New, carefully focused essays providing a thorough examination of
Hemingway's groundbreaking non-fictional work.
Published in 1932, Death in the Afternoon reveals its author at the
height of his intellectual and stylistic powers. By that time, Hemingway
had already won critical and popular acclaim for his short stories and
novels of the late twenties. A mature and self-confident artist, he now
risked his career by switching from fiction to nonfiction, from American
characters to Spanish bullfighters, from exotic and romantic settings to
the tough world of theSpanish bullring, a world that might seem
frightening and even repellant to those who do not understand it.

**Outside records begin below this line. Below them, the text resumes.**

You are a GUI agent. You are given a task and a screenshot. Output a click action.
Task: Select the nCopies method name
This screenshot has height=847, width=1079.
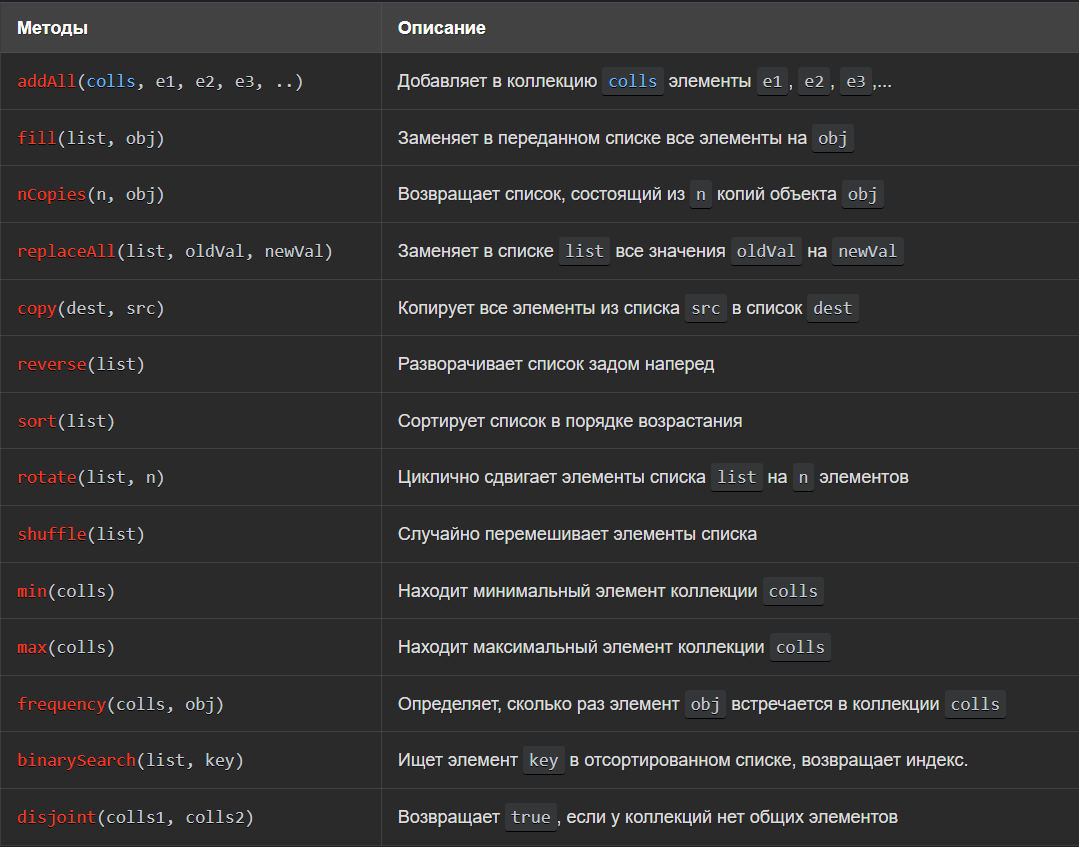(52, 195)
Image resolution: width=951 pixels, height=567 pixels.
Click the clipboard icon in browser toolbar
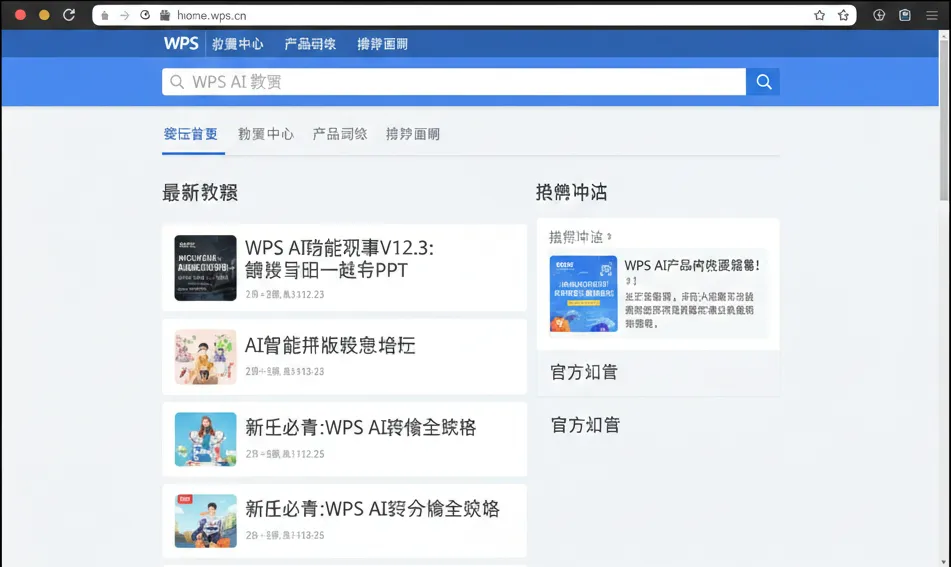[x=905, y=15]
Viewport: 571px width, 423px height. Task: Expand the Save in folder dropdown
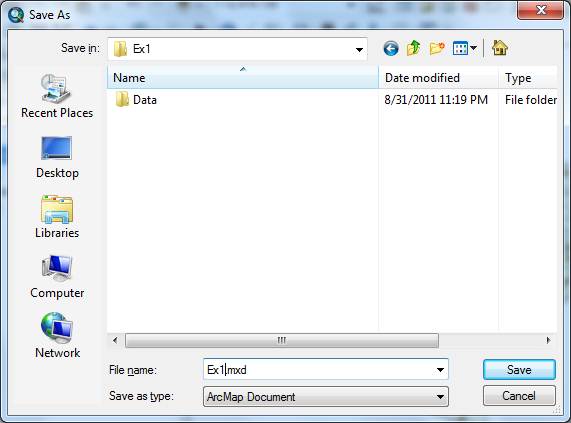[359, 50]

Hemingway's nonfiction has been denied the attention that his novels and
short stories have enjoyed, a state of affairs this Companion seeks to
remedy, breaking new ground by applying theoretical and critical
approaches to a work of nonfiction. It does so in original essays that
offer a thorough, balanced examination of a complex, boundary-breaking,
and hitherto neglected text. The volume is broken into sections dealing
with: the composition, reception, and sources of Death in the Afternoon;
cultural translation, cultural criticism, semiotics, and paratextual
matters; and the issues of art, authorship, audience, and the literary
legacy of Death in the Afternoon. The contributors to the volume, four
men and seven women, lay to rest the stereotype of Hemingway as a macho
writer whom women do not read; and their nationalities (British,
Spanish, American, and Israeli) indicate that Death in the Afternoon,
even as it focuses on a particular national art, discusses matters of
universal concern.
Contributors: Miriam B. Mandel, Robert W. Trogdon, Lisa Tyler, Linda
Wagner-Martin, Peter Messent, Beatriz Penas Ibáñez, Anthony Brand, Nancy
Bredendick, Hilary Justice, Amy Vondrak, and Keneth Kinnamon.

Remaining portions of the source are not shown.